Where the line containing "Task: Click the Читать book button" appears, begin retyping; continue exactly through the final line of the data. Omit every picture.

Items from a data source -
>>>
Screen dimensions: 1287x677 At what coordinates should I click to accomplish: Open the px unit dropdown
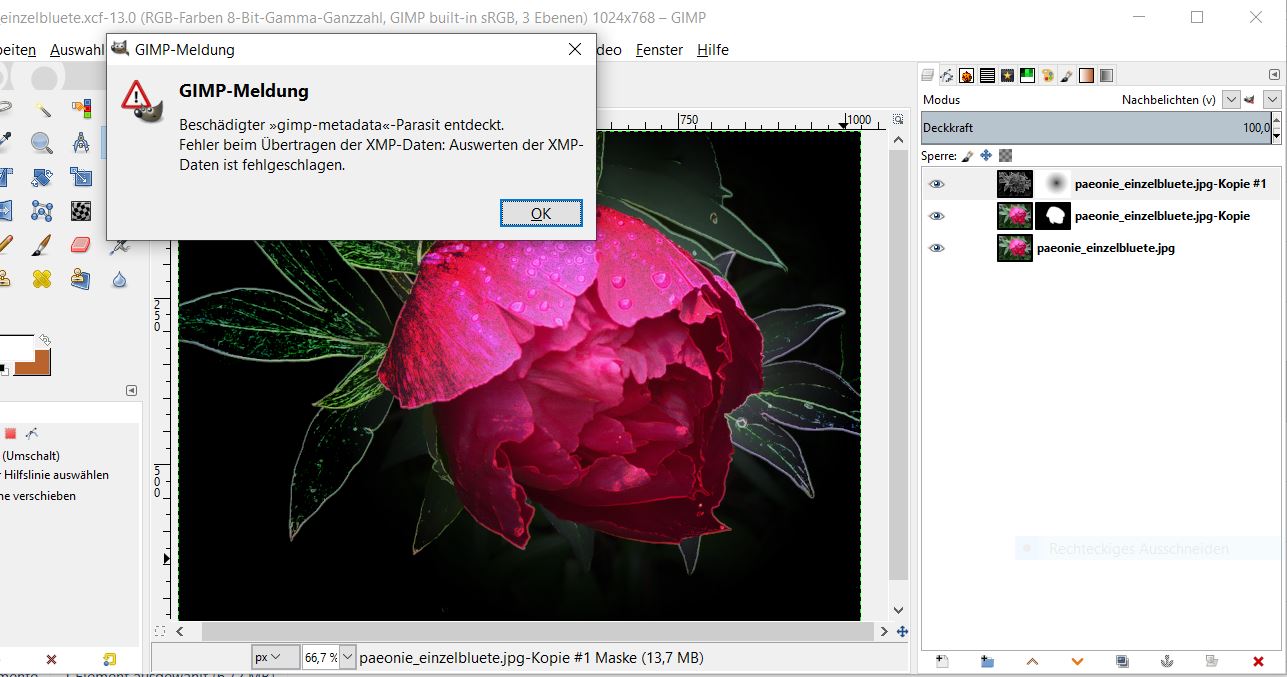point(276,657)
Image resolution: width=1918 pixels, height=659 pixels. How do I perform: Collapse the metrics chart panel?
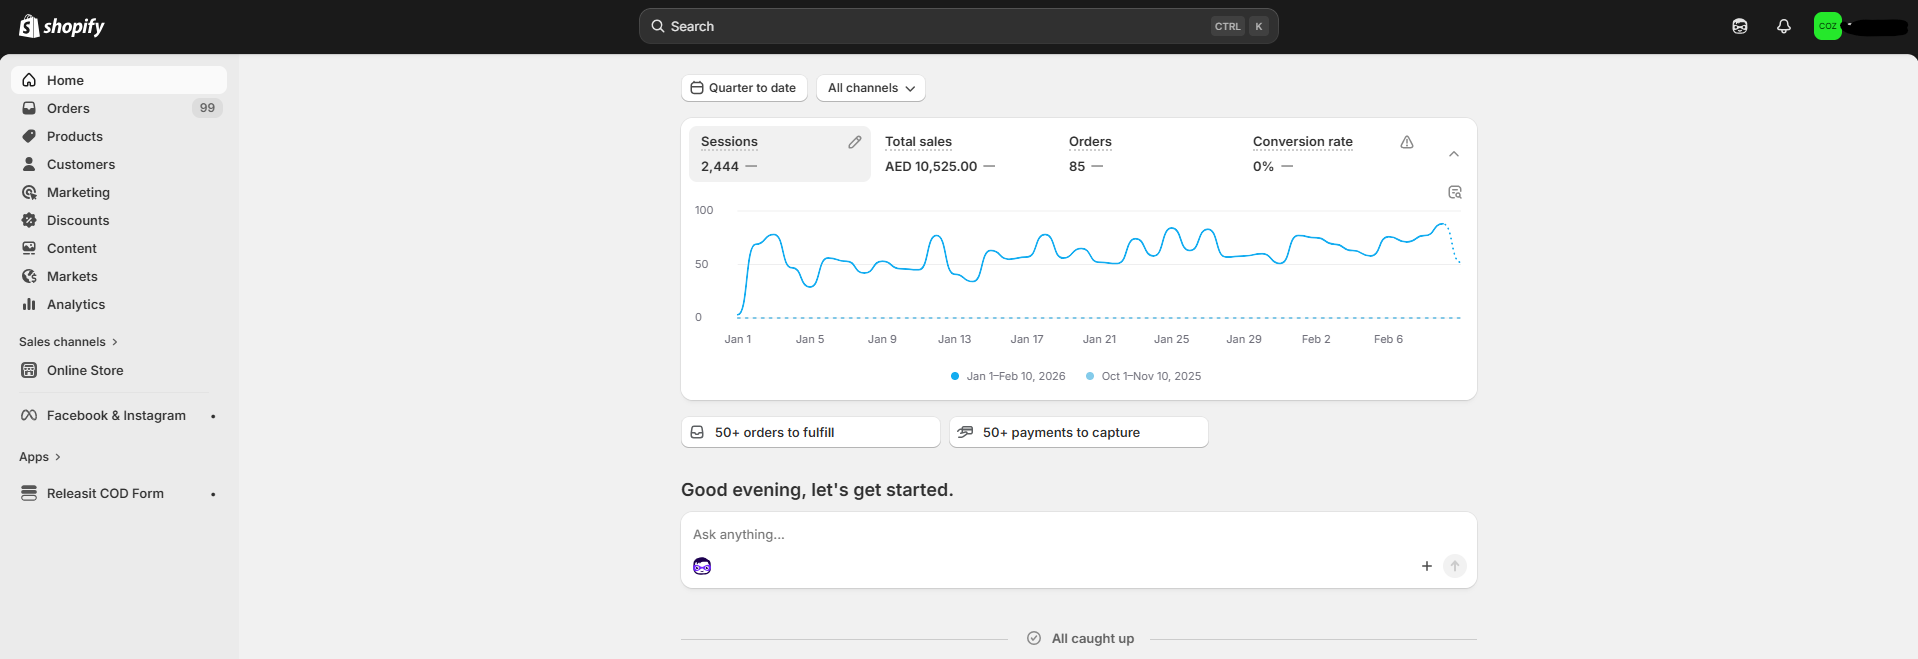point(1453,154)
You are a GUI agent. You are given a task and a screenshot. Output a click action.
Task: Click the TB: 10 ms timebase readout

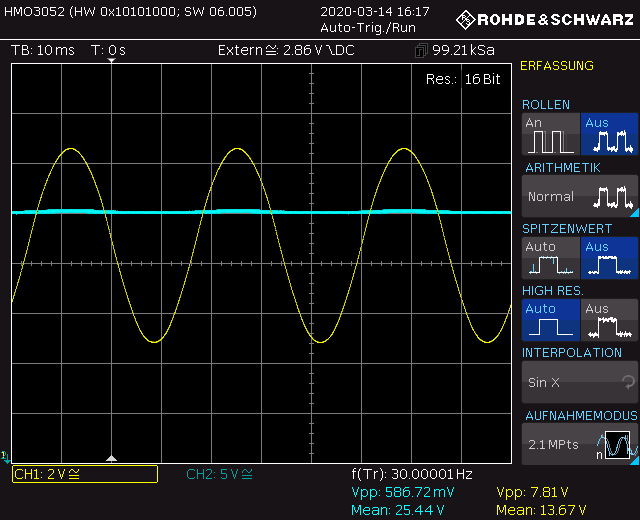click(x=42, y=50)
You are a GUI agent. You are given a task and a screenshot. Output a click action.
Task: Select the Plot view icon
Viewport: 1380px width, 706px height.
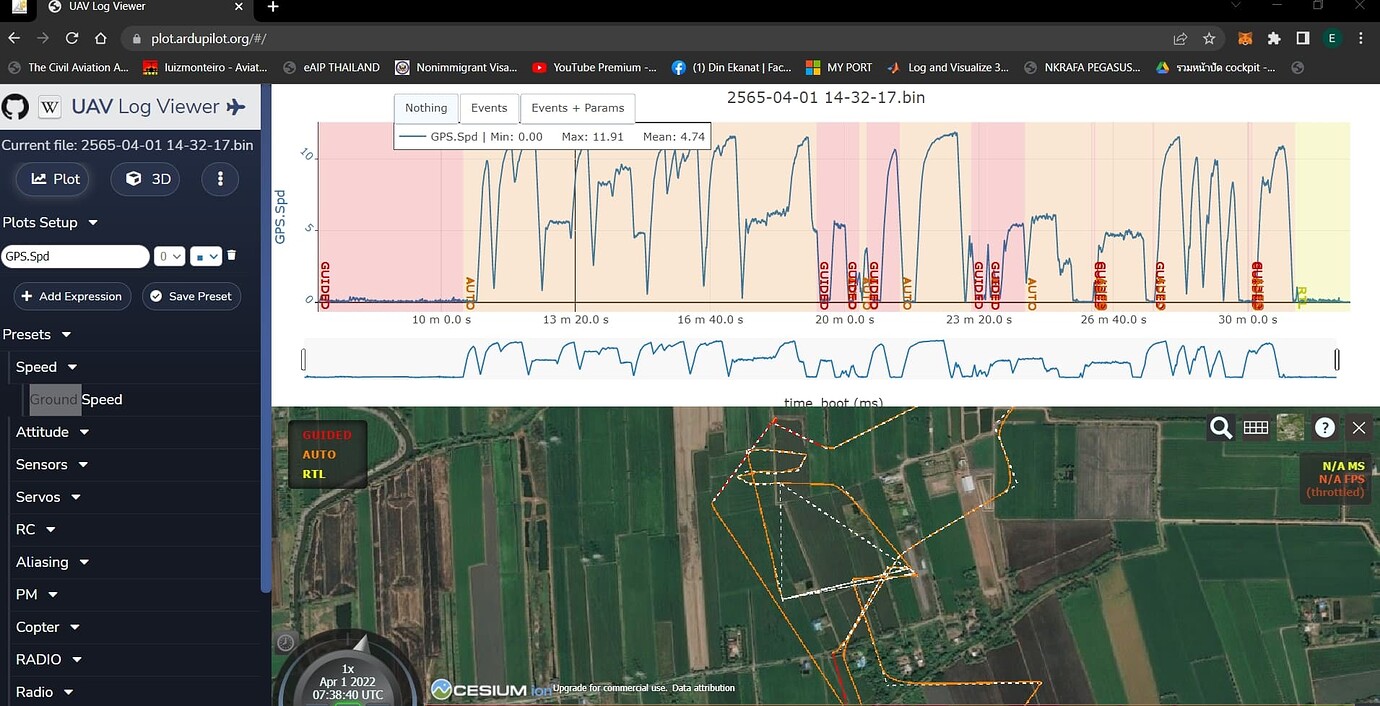(52, 179)
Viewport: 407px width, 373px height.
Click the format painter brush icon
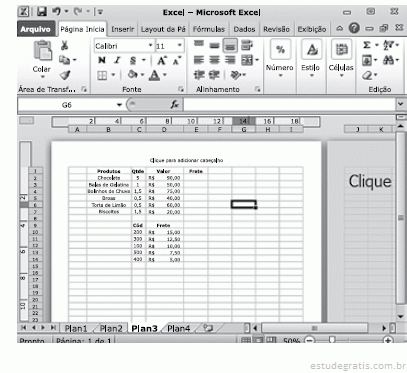65,75
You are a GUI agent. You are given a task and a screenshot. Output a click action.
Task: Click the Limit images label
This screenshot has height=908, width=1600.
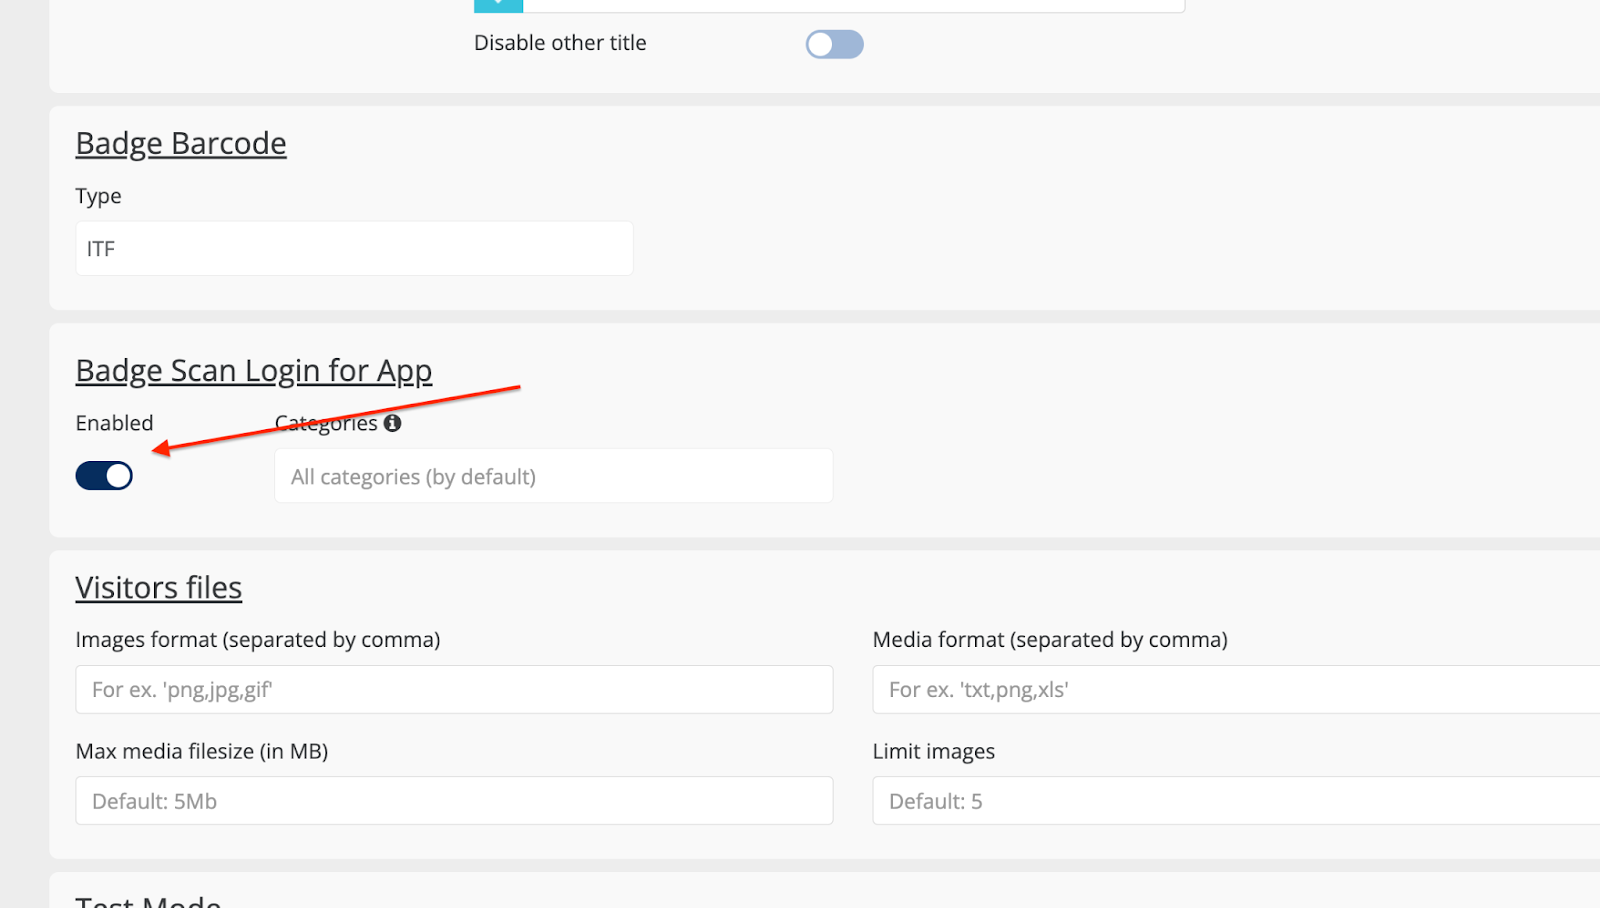pyautogui.click(x=933, y=752)
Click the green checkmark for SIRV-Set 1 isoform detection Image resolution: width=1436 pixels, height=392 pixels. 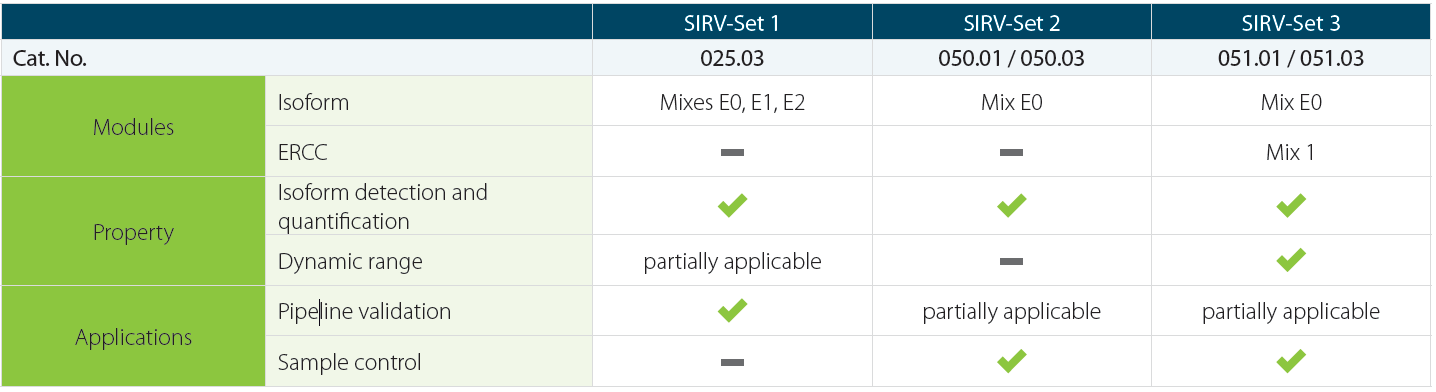[x=732, y=206]
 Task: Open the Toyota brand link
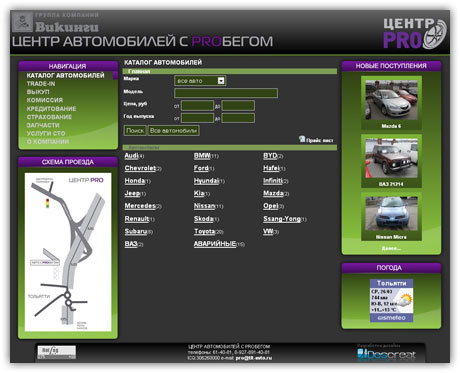pyautogui.click(x=205, y=231)
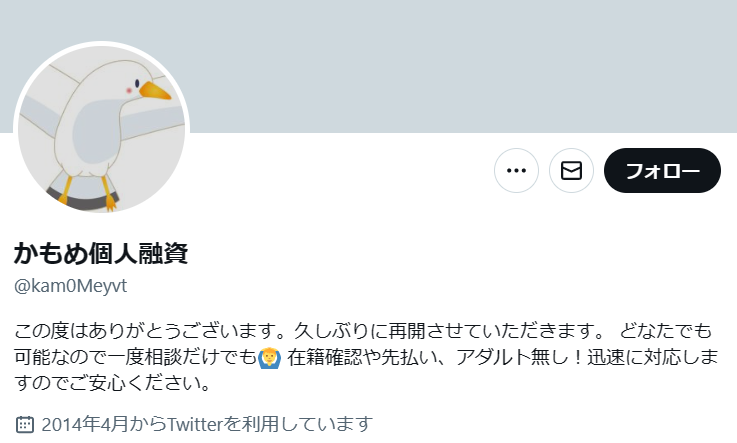Click the handle @kam0Meyvt

[x=71, y=286]
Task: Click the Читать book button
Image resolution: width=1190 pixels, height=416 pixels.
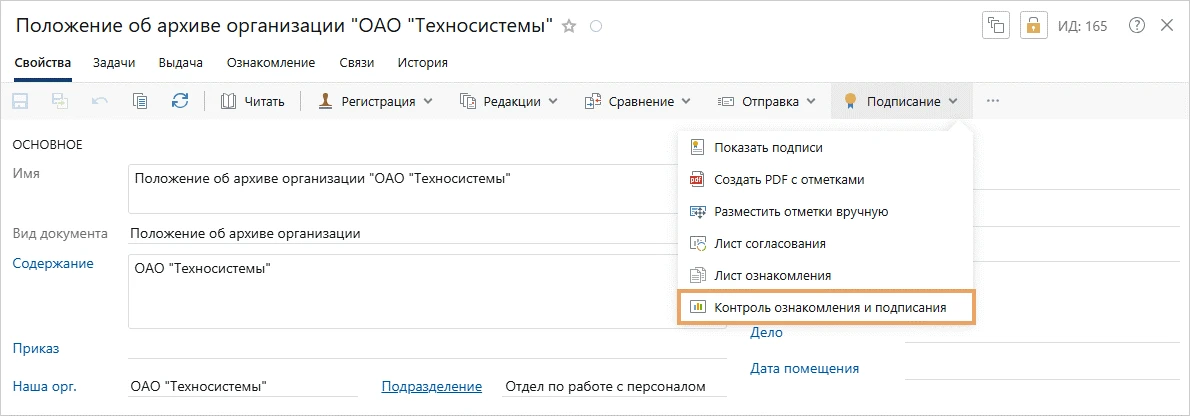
<<<
Answer to the problem -
Task: Click the Читать book button
Image resolution: width=1190 pixels, height=416 pixels.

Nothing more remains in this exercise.